Speaking shortly after the signing, Ojulari described the MoU execution as a significant milestone, following more than six months of concerted engagement between the technical and management teams of NNPC and the two Chinese partners, Sanjiang and Xinganchen.
“All parties recognise mutually beneficial opportunities for the development and long-term sustainable profitability of NNPC’s refining assets in Nigeria, and the collective weight required for success,” Ojulari noted.
The NNPC GCEO further stated that the MoU is an important step on the journey towards identifying potential technical equity partner(s) to restart and expand NNPC’s refineries, and to explore opportunities in co-located petrochemicals and gas-based industries.
The MoU reflects the parties’ shared intent to progress discussions in good faith, with any definitive arrangements to follow in due course and subject to customary approvals.
The choice of Chinese firms as preferred partner for the rehabilitation of the Port Harcourt and Warri refineries is raising questions among stakeholders in the industry.
A major concern, they said, is that no African country has a history of Chinese technical input in their refinery projects and that it could be a fresh negotiation when a new contractor outside the original equipment manufacturer (OEM) that had built the plant is left out of the process.
Commenting on the development, publicity secretary of the Crude Oil Refinery Owners Association of Nigeria (CORAN), Eche Idoko, said it is strange to begin rehabilitation execution of the refineries that have not worked for years to China without verifiable technical knowledge of refinery operations in the region.
Idoko said that it had been the expectations of industry leaders that the government could extract expertise from successful local refineries to execute the project and in that case save the country the seeming capital flight.
He expressed concern that alleged political interference that had stalled the resuscitation of the refineries could be part of what led to the choice of Chinese firms to run the business.
“Well let me say the Chinese may know what we don’t know and could get it right this time but local partnership is still a good idea because we have about five functional refineries running today in the country.

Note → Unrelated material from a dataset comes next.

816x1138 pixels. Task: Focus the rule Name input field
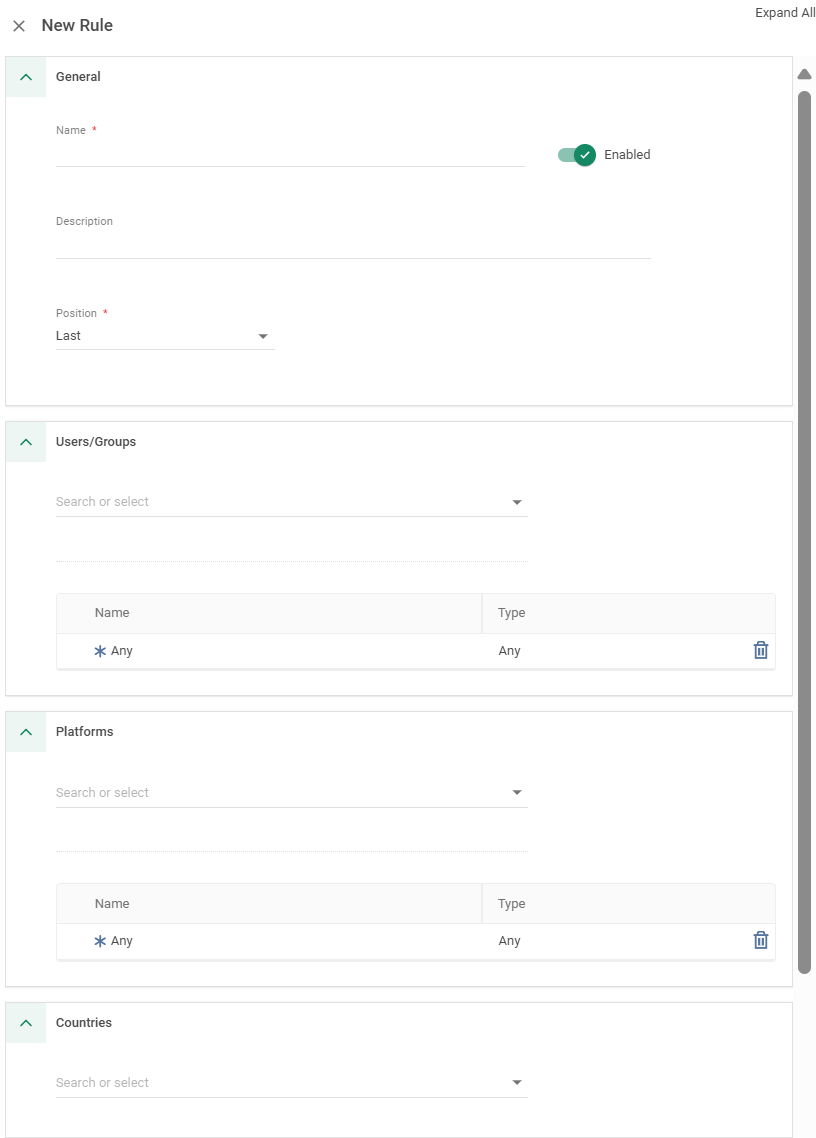tap(289, 154)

We know that the Chinese could have been involved in the operations of some modular refineries but their full technical expertise in such sophisticated technology is the concern at this point” he added.
Nigeria’s state-owned refineries, including Warri (125,000 bpd capacity, built 1978) and Port Harcourt (210,000 bpd, built 1965/1989), have endured decades of downtime due to vandalism, obsolescence, and mismanagement.
Despite over $3 billion in rehabilitation funds since 2021—including $897.6 million for Warri and $1.5 billion for Port Harcourt—the facilities remain largely non-operational, with brief restarts in late 2024 followed by shutdowns.
LEADERSHIP’s checks suggest that Sanjiang Chemical Company specialises in petrochemicals like polypropylene processing and ethylene crackers but lacks documented experience in African refinery rehabilitation.
Chinese firms have built refineries in Sudan (100,000 bpd, 2000) and Chad, though mostly smaller-scale and equity-based rather than rehab projects.
Recent involvement includes engineering for Nigeria’s Dangote Refinery, highlighting cost-efficient capabilities.